** Begin EXCERPT TO READ **

# Merging Cost_PPH and SEIFA Datasets


In [18]:
# importing the required libraries
import pandas as pd

# Loading the preprocessed cost and pph dataset files 
seifa_phn_df =  pd.read_csv('../Data/preprocessed-data/seifa_phn.csv')
cost_pph_df = pd.read_csv('../Data/preprocessed-data/merged_cost_pph.csv')

In [19]:
# Prechecks on the datasets before merging

# Clean and check columns
for df_name, df in [('Cost_PPH', cost_pph_df), ('SEIFA', seifa_phn_df)]:
    assert 'PHN_Code' in df.columns, f"PHN_Code missing in {df_name}"
    df['PHN_Code'] = df['PHN_Code'].astype(str).str.strip()
    print(f"NaN PHN in {df_name}:", df['PHN_Code'].isna().sum())
    print(f"Duplicate PHN in {df_name}:", df['PHN_Code'].duplicated().sum())

# Check PHN overlap
cost_phns  = set(cost_pph_df['PHN_Code'])
seifa_phns = set(seifa_phn_df['PHN_Code'])

print("PHNs in baseline not in SEIFA:", sorted(cost_phns - seifa_phns))
print("PHNs in SEIFA not in baseline:", sorted(seifa_phns - cost_phns))


NaN PHN in Cost_PPH: 0
Duplicate PHN in Cost_PPH: 0
NaN PHN in SEIFA: 0
Duplicate PHN in SEIFA: 0
PHNs in baseline not in SEIFA: []
PHNs in SEIFA not in baseline: ['PHN205']


In [20]:
# Exclude PHN205 to keep consistency with state-based cost measure
n_before = len(seifa_phn_df)

** End EXCERPT TO READ **

SET OF TASKS:
**a.** Decide whether each statement agrees with the merging notebook, answering yes or no and quoting the deciding words. (i) Both datasets are read from CSV files in a preprocessed-data folder. (ii) The Cost_PPH dataset contains duplicate PHN codes. (iii) PHN205 appears in the baseline but not in SEIFA.
**b.** Answer these questions from the merging notebook:
(i) Which library is imported, and under what alias?
(ii) Which column is asserted to be present in each dataset?
(iii) Why is PHN205 to be excluded?
**c.** Write the next lines of the merging notebook, continuing after its final line.

** Begin MATERIAL PROVIDED **

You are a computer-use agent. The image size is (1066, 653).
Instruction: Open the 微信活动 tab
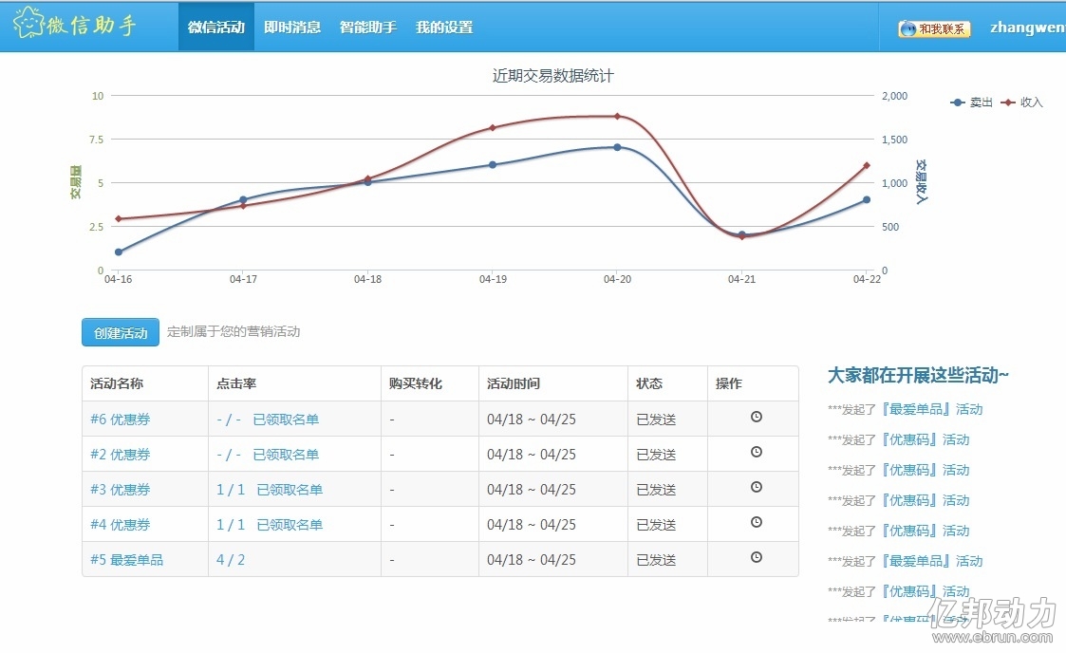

** End MATERIAL PROVIDED **

RESPONSES BY TASK:
**a.**
(i) Yes: "pd.read_csv('../Data/preprocessed-data/seifa_phn.csv')" and "pd.read_csv('../Data/preprocessed-data/merged_cost_pph.csv')"
(ii) No: "Duplicate PHN in Cost_PPH: 0"
(iii) No: "PHNs in SEIFA not in baseline: ['PHN205']"

**b.**
(i) pandas, imported as pd.
(ii) PHN_Code.
(iii) To keep consistency with the state-based cost measure.

**c.**
seifa_phn_agg = seifa_phn_df[seifa_phn_df['PHN_Code'] != 'PHN205'].copy()
print(f"Dropped PHN205 from SEIFA table: {n_before - len(seifa_phn_agg)} row removed")


Dropped PHN205 from SEIFA table: 1 row removed


### Cross‑border PHN handling.
The SEIFA dataset includes PHN205 (VIC/NSW cross‑border). Our cost measure is state‑level (one value per state), so a single cost per person cannot be assigned to a cross‑border PHN without additional population share weighting. To maintain internal consistency and avoid introducing a partially imputed value, PHN205 was excluded from the analysis. This decision affects only one PHN and does not change conclusions at the national level.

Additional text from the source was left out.